Early diagnosis of deep infiltrating endometriosis in adolescence


 Early diagnosis of deep infiltrating endometriosis in adolescence

A timely diagnosis is crucial to prevent the disease's progression and start treatment early.

Key Points

Importance

  • Endometriosis is a leading cause of secondary dysmenorrhea in adolescents. 
  • Despite the severe painful symptoms, diagnosis of endometriosis in adolescents is still challenging.

Highlights

  • The early timing for diagnosis of endometriosis and adenomyosis in adolescents is important: It will help to prevent the disease progression, improve the quality of life, and ensure future fertility.

What's done here

  • This article reviews the prevalence, early diagnosis, pathologic theories, management, and treatment options of deep-invaded endometriosis in adolescents. 
  • An Italian author team conducted an electronic English literature search using the MedLine database to review the articles on adolescents and DIE from inception to October 2023.

Outline

  • The pathogenesis of endometriosis and its early onset in adolescence remains controversial. Deep endometriosis may be the consequence of genetically or epigenetically modified cells.
  • The actual prevalence of deep endometriosis in adolescence is still a mystery. The percentage of visually confirmed endometriosis can rise to 75% in girls undergoing laparoscopic examination due to resistance to pelvic pain treatment.
  • Dysmenorrhea is a prominent symptom of endometriosis at an early age. Gastrointestinal and urinary symptoms in adolescents are also important, suggesting the presence of DIE and adenomyosis. 
  • Although imaging could be limited in young patients, it is necessary to investigate DIE lesions with MRI and US. Investigation of adenomyosis is important in adolescents who have been diagnosed with DIE.

. The aim of the treatment should be to reduce the pain, suppress the disease, and safeguard future fertility after the diagnosis.

. Progestin treatment should be considered as the first-line therapy to control the painful symptoms and to slow down the DIE growth due to its antiestrogenic effect.

. The optimal timing for surgery is controversial. When the surgery cannot be postponed, ovarian tissue cryopreservation must be considered due to a higher risk of premature ovarian failure.

 

Lay Summary

Dysmenorrhea is widely observed in adolescence, and endometriosis is one of its causes. However, endometriosis diagnosis is usually made after 25 years of age. It is clear that early diagnosis and management of this progressive disease is essential and will have a good impact both on the quality of life and fertility.
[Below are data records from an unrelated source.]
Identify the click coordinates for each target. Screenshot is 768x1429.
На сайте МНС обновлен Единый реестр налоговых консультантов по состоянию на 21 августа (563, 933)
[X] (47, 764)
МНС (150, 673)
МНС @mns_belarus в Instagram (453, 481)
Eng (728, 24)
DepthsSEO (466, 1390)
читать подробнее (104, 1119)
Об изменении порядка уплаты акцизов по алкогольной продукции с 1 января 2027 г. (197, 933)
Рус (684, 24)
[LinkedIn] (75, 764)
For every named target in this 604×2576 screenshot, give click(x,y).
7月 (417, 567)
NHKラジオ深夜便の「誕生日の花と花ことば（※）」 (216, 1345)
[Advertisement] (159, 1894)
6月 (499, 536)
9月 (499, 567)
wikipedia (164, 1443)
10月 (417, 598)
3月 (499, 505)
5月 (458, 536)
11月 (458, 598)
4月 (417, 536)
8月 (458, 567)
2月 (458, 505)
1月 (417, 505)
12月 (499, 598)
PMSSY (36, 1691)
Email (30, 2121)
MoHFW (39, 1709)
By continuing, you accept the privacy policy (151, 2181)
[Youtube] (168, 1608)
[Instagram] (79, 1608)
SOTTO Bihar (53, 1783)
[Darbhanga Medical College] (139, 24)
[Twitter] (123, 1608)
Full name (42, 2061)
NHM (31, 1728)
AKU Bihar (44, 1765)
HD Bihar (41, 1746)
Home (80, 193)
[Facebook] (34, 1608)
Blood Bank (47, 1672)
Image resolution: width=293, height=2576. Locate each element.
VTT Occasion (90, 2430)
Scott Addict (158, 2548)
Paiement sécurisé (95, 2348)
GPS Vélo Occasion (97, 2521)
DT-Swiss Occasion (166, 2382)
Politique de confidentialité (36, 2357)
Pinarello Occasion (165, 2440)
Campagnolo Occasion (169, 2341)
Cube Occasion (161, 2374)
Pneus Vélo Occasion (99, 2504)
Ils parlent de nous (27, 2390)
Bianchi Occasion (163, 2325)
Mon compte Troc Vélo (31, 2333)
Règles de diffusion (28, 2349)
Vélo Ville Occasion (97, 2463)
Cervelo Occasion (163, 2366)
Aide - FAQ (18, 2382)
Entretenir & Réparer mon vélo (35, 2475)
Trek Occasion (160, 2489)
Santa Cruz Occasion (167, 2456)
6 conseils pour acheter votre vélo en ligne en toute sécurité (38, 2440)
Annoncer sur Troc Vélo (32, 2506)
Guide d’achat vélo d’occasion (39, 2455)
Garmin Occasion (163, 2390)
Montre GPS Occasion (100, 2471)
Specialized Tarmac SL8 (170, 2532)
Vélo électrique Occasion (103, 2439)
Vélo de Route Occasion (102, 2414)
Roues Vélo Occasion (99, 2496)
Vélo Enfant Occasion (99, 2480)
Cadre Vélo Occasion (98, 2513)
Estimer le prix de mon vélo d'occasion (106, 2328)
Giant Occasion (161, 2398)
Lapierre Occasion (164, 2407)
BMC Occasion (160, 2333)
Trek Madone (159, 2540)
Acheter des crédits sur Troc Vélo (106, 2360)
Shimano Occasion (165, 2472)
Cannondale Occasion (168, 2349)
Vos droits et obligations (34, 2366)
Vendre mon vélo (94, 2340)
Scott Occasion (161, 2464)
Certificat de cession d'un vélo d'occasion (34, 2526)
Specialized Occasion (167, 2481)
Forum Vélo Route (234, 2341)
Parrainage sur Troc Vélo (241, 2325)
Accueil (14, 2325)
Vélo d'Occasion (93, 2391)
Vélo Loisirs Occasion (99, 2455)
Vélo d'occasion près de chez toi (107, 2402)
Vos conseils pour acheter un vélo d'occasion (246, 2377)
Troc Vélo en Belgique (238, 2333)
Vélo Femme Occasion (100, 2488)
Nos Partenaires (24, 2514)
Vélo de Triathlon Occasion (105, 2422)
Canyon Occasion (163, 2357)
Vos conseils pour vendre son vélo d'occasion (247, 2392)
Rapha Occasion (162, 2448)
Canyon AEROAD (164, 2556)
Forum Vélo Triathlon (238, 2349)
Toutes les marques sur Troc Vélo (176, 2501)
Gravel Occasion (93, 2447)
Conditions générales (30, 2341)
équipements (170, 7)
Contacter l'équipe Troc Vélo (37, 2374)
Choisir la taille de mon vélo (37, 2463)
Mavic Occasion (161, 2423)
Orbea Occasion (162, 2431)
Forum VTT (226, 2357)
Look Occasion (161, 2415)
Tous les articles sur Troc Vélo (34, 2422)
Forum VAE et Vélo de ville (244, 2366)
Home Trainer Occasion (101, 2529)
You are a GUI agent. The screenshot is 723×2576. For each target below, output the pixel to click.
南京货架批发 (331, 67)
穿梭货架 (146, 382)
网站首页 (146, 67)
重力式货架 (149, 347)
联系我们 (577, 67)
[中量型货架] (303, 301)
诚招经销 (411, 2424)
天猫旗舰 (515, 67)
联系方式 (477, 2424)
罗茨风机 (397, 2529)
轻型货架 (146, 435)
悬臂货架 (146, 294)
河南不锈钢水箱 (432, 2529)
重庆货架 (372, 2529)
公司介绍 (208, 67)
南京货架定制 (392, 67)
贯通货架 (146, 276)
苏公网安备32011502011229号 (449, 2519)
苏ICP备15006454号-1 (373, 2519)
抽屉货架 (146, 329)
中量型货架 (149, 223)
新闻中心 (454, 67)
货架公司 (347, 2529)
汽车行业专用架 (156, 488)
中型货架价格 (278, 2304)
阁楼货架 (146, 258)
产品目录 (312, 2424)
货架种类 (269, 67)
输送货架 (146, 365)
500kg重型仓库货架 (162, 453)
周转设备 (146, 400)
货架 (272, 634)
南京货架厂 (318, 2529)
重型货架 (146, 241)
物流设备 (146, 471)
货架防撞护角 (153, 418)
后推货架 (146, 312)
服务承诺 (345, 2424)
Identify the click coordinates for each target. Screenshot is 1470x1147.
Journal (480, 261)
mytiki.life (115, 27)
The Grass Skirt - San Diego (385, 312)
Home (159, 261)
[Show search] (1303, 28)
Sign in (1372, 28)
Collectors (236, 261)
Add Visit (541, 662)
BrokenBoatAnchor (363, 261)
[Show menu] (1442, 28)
Moreover, patients who undergo surgery in advanced stages of the disease have more intra and postoperative complications.

Martire et al. from the Gynecology Unit of the Department of Surgical Sciences of the University of Rome, Italy, aimed to report the prevalence and pathologic theories and to discuss the early diagnosis and treatment alternatives through previous literature.  

Two authors independently searched the literature articles from inception to October 2023 that meet the inclusion criteria. The results of 137 articles were widely discussed to provide an overview of DIE in adolescence. Based on the available literature, the authors discussed possible pathogenesis, clinical symptoms, techniques used for diagnosis, primary and secondary medical treatments, and surgery alternatives.

This complex and chronic disease needs long-term management starting in adolescence. Therefore, the authors advise referring the adolescent to a tertiary care center for the best management. If medical treatments such as progestins, oral contraceptives, and GnRH analogs fail to improve the painful cycles and quality of life, surgery should be the option. Ovarian cryopreservation should also be considered for future fertility.

This review article was recently published in the Journal of Clinical Medicine.


Research Source: https://pubmed.ncbi.nlm.nih.gov/38256683/


pelvic pain adolescence diagnosis heavy menstrual bleeding secondary dysmenorrhea treatment deep infiltrating endometriosis.

DISCLAIMER

EndoNews highlights the latest peer-reviewed scientific research and medical literature that focuses on endometriosis. We are unbiased in our summaries of recently-published endometriosis research. EndoNews does not provide medical advice or opinions on the best form of treatment. We highly stress the importance of not using EndoNews as a substitute for seeking an experienced physician.